I do not live in the US, but the phrase “admission committees do not limit themselves to the consideration of MCAT scores” strikes me as an understatement of Orwellian proportions. Qualified white candidates are rejected at very high rate, Latinos rejected at a far lower rate, black applicants all accepted. This is clear evidence that admission is not based on merit, but that a substantial rent is paid to race. If a culture countenances such malfeasance in the allocation of resources its fundamental values become corrupted. The “other” criteria used for admission result in fewer candidates graduating even after 5 years, so those criteria, whatever they are, do not lead to success in medicine. I presume that we can reject the notion that it is a rational policy to place one’s life in the hands of an incompetent physician just for the exotic fun of racial variety.

Can anyone explain what is going on in America?


  1. Nobel prizewinning economist Gary Becker wrote, back in 1957, that when a group was discriminated against in admissions - those who despite this broke through would perform at a *higher* level than average.

    This is obviously correct when you think about it. It applied when Jews were discriminated against at US universities - those who managed to get into elite colleges performed above average.

    Even a sportsman can see this - Jim Bouton in his famous baseball book Ball Four commented that although baseball was integrated in the sixties, he believed that blacks were still discriminated against on the basis that he could observe that all the black players were better than average (i.e. batted with an average above 300).

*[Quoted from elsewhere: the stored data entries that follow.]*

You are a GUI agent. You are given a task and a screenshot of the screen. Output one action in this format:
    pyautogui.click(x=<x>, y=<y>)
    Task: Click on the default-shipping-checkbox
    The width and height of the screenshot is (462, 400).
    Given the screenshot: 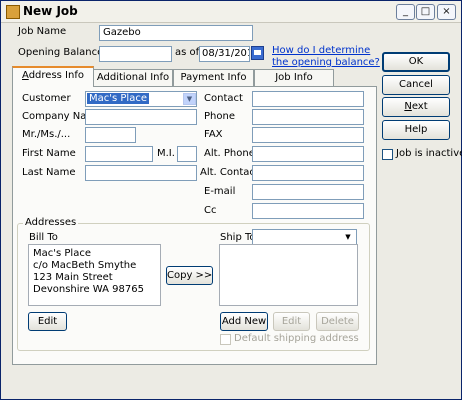 What is the action you would take?
    pyautogui.click(x=226, y=340)
    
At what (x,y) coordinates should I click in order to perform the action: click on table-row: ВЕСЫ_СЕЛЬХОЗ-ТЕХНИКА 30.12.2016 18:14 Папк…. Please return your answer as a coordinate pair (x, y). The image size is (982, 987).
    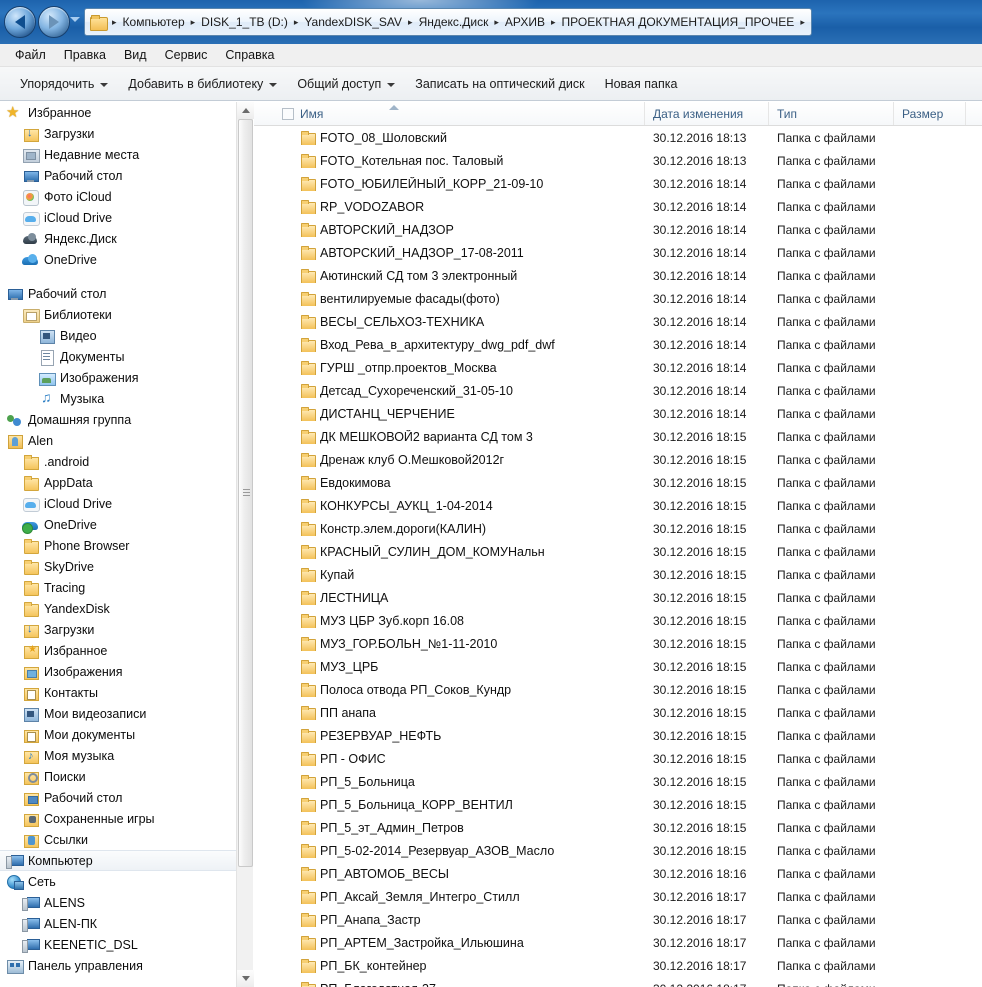
    Looking at the image, I should click on (618, 322).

    Nowadays, the groups that are *supposedly* discriminated against perform worse than average - confirming that in reality they are being discriminated in-favour-of.

    Which is of course no secret, but up front, explicit, and enforced by government agencies - who nonetheless lie and pretend they are not doing what they explicitly and proudly do.

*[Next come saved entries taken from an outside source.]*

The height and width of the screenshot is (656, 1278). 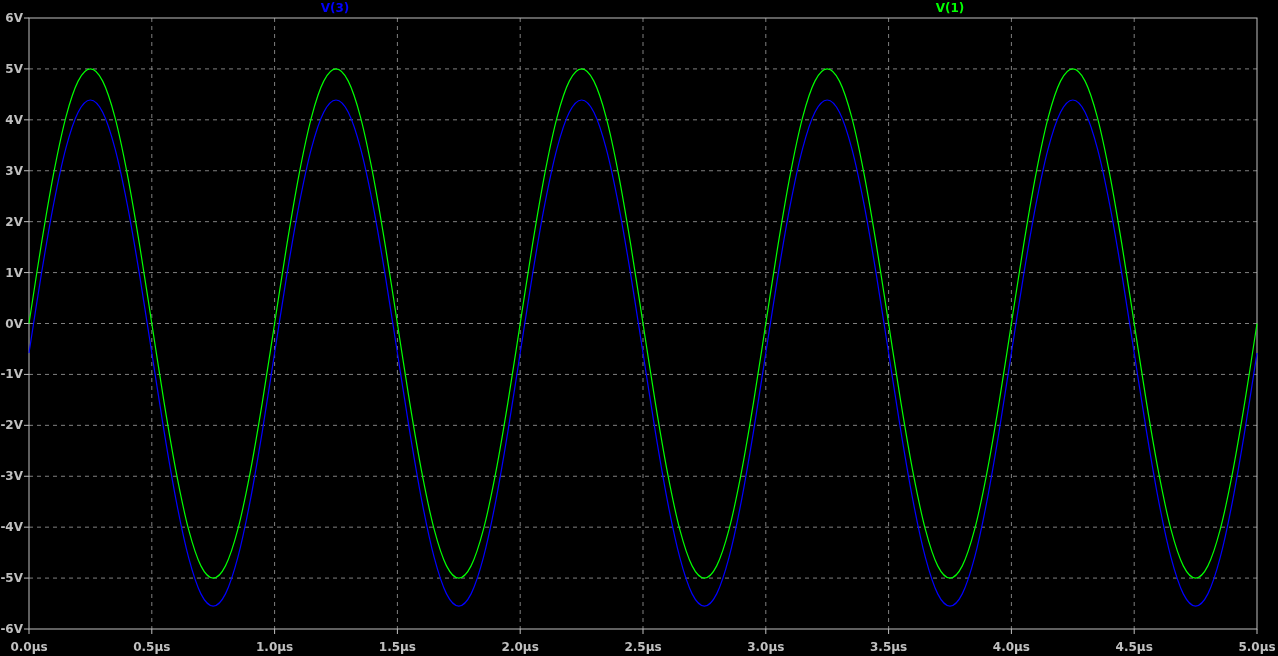 I want to click on y-axis-label: 6V, so click(x=14, y=18).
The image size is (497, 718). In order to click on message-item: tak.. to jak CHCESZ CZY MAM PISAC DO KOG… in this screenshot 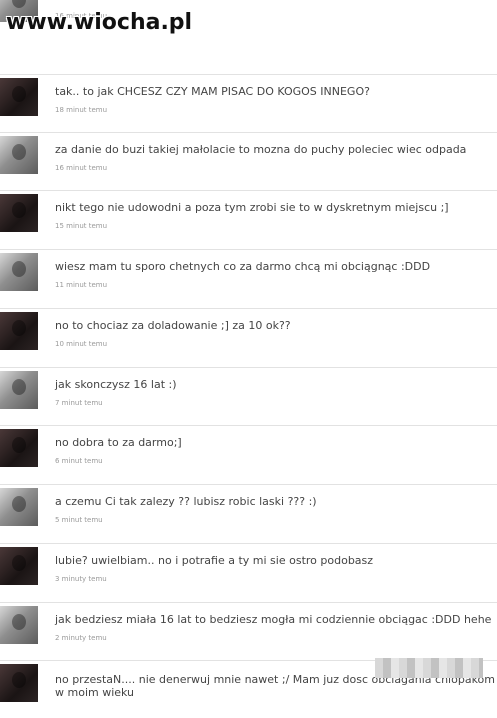, I will do `click(248, 103)`.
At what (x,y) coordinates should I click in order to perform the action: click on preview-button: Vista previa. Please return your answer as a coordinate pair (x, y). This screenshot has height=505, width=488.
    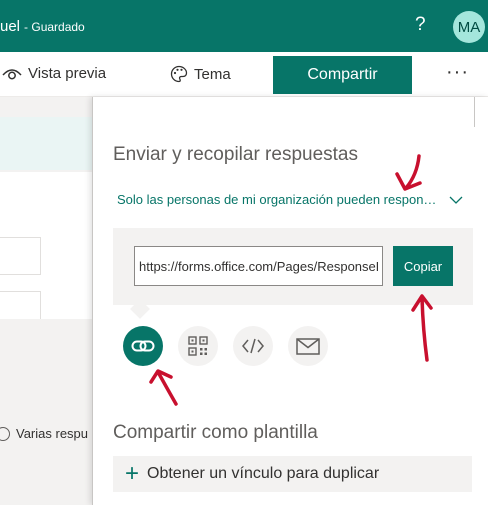
    Looking at the image, I should click on (54, 74).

  2. This is just about admission for the first year.

    If they are really "incompetent physicians", well, they will not go any further.
    The only bad thing is to refuse some competent people.

  3. No, they are less competent than those who could have been admitted. They will be slower to learn the vast corpus of what is known, take longer to benefit from experience, have a higher error rate, and be less likely to innovate throughout their careers. If you do not recruit the best you do not get the best outcome.

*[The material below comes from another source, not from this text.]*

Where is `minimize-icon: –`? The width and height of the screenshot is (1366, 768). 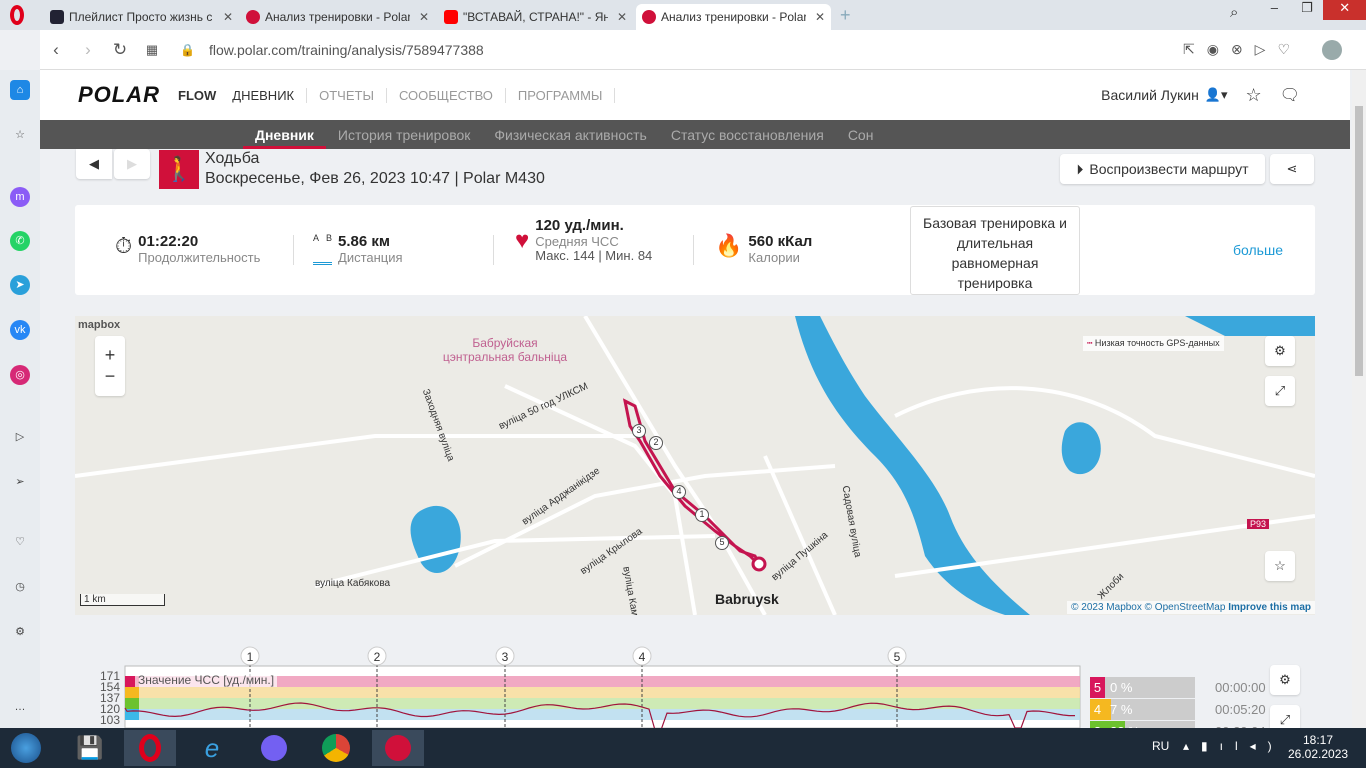 minimize-icon: – is located at coordinates (1274, 10).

    1. I don't know exactly how the american system work, but these students will have to pass through several tests and the only time they are helped is for the first year admission.

      I agree with you when you say that you have to recruit the best, but I feel like it would be more interesting to compare the number of these "helped" students in the first year with their number at the end of their curriculum to show people this is not a solution.

      Affirmative action is a bad idea, and this is coming from a young black male, but in this case, I think the "only" prejudice is for other students who performed better.

      Sorry for the bad english.

    2. Agree with you we could look at all the "helped" students in more detail, but I think the outcome will be as predicted by intelligence, and race per se will not be relevant. At one stage Jensen spoke about studying "pseudo races" ie groups made up of people one standard deviation below the white population mean regardless of what their race was. His speculation was that they would perform according to intelligence, and nothing else

  4. Anyone remember the advert for private medical insurance in UK where the woman says something like "now I can get to see Doctor McTavish rather than just any doctor". Eh yes, we know what you mean!


  5. Back in 2009 I wrote up the scores by race on the five most important American grad school / professional school tests:

    1. Dear Steve, As usual, you cracked the code long ago. I was particularly pleased to see that you put in the percentile ranks measures. I considered putting them into my post, and then thought it would be sufficient fro readers to imply them from the results tables, but yours is the better exposition by far.